So here’s why – referring to my earlier post – success by the University of Virginia’s hunger-striking students to pressure that institution to arbitrarily raise the wages that it pays to its janitors would not put upward pressure on wage rates for non-UVA-employed janitors and other low-wage workers: any such increase in wages would do nothing to increase the demand for janitors and other low-skilled workers.  It’s that simple.

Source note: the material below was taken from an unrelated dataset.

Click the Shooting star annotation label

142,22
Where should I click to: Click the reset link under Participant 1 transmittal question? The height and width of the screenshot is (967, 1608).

If UVA grants the hunger-striking students’ demands, the increase in wages would be a form of philanthropy – charity – extended by the university to its janitors.  (Never mind here that this charity would be extended mostly with other people’s – taxpayers’ – money.)  Such higher wages would not reflect demand by UVA to hire more low-skilled workers.  So even though low-skilled workers employed elsewhere might have a stronger desire (as a result of these higher wages paid by UVA) to work for UVA, UVA will not hire more workers as a result of its arbitrary hike in the wages that it pays to such workers.  Being no more able today than they were yesterday to get a job at UVA, low-skilled workers employed elsewhere will find their current employers no more willing today than they were yesterday to raise these workers’ wages.

UVA’s janitors would unquestionably benefit if the hunger-striking students succeed (at least insofar as such higher wages do not over time put pressure on the university to substitute capital for low-wage labor used on campus).  But charity given to Miller does not increase the demand for Johnson’s labor, even if Johnson is a very close substitute for Miller.

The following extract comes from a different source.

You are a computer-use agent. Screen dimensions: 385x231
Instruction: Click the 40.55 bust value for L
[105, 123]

If UVA were obliged by market forces to raise the wages it pays to its janitors, then such wage increases would indeed be part of the market process that puts upward pressure on the wages of low-skilled workers who do not work at UVA.  Higher wages under these circumstances would reflect increased demand (relative to supply) for low-skilled workers’ services, obliging employers other than UVA to raise the wages they pay in order to hire and retain low-skilled workers.

But simply giving a worker a gift in the form of wages higher than market – higher than the wage necessary for the employer to hire and retain all the employees of a certain type that it wishes to employ – does nothing to increase the demand for such labor.  (If anything, over time such arbitrarily higher wages seem more likely to reduce the demand for such labor.)